ポートベースVLAN は、スイッチの差し込み口(ポート)ごとにVLANを割り当てる方法です。「1番ポートと2番ポートはVLAN 10、3番ポートと4番ポートはVLAN 20」というように設定します。もっともシンプルでわかりやすい方式です。
タグVLAN(802.1Q) は、通信データの中に「このデータはVLAN 10のものですよ」という目印(タグ)を付ける方法です。これにより、1本のケーブルで複数のVLANのデータを同時に運ぶことができます。スイッチ同士をつなぐ「トランクリンク」と呼ばれる回線でよく使われる技術で、大規模なネットワークには欠かせない仕組みです。
身近な場所でもVLANは使われている





VLANは企業のオフィスだけでなく、私たちの身近なところでも活躍しています。
たとえば、ホテルや空港の無料Wi-Fiを思い出してください。宿泊客やスタッフ用の業務ネットワークと、ゲスト用のインターネット接続は別々に管理されています。これもVLANの技術が使われているケースが多いのです。ゲストがWi-Fiにつないでも、ホテルの予約システムや会計システムにはアクセスできないようになっています。
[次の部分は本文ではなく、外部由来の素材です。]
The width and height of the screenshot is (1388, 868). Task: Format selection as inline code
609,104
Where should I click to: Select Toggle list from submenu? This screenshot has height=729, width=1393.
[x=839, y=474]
また、大学のキャンパスネットワークでは、学生用・教職員用・研究室用といった形でVLANを分けているところも珍しくありません。
まとめ
VLANは、物理的なネットワーク機器を増やさずに、ソフトウェアの設定だけでネットワークを分割できる便利な技術です。セキュリティの向上、通信の効率化、管理コストの削減という3つの大きなメリットがあり、企業から公共施設まで幅広く利用されています。
「目に見えないけれど、私たちの快適なネットワーク環境を裏で支えている縁の下の力持ち」――それがVLANです。



ネットワークに少しでも興味が湧いたら、ぜひ自宅のルーターの設定画面をのぞいてみてください。家庭用のルーターにも、簡易的なVLAN機能が備わっている機種があります。ネットワークの世界が、ぐっと身近に感じられるはずです。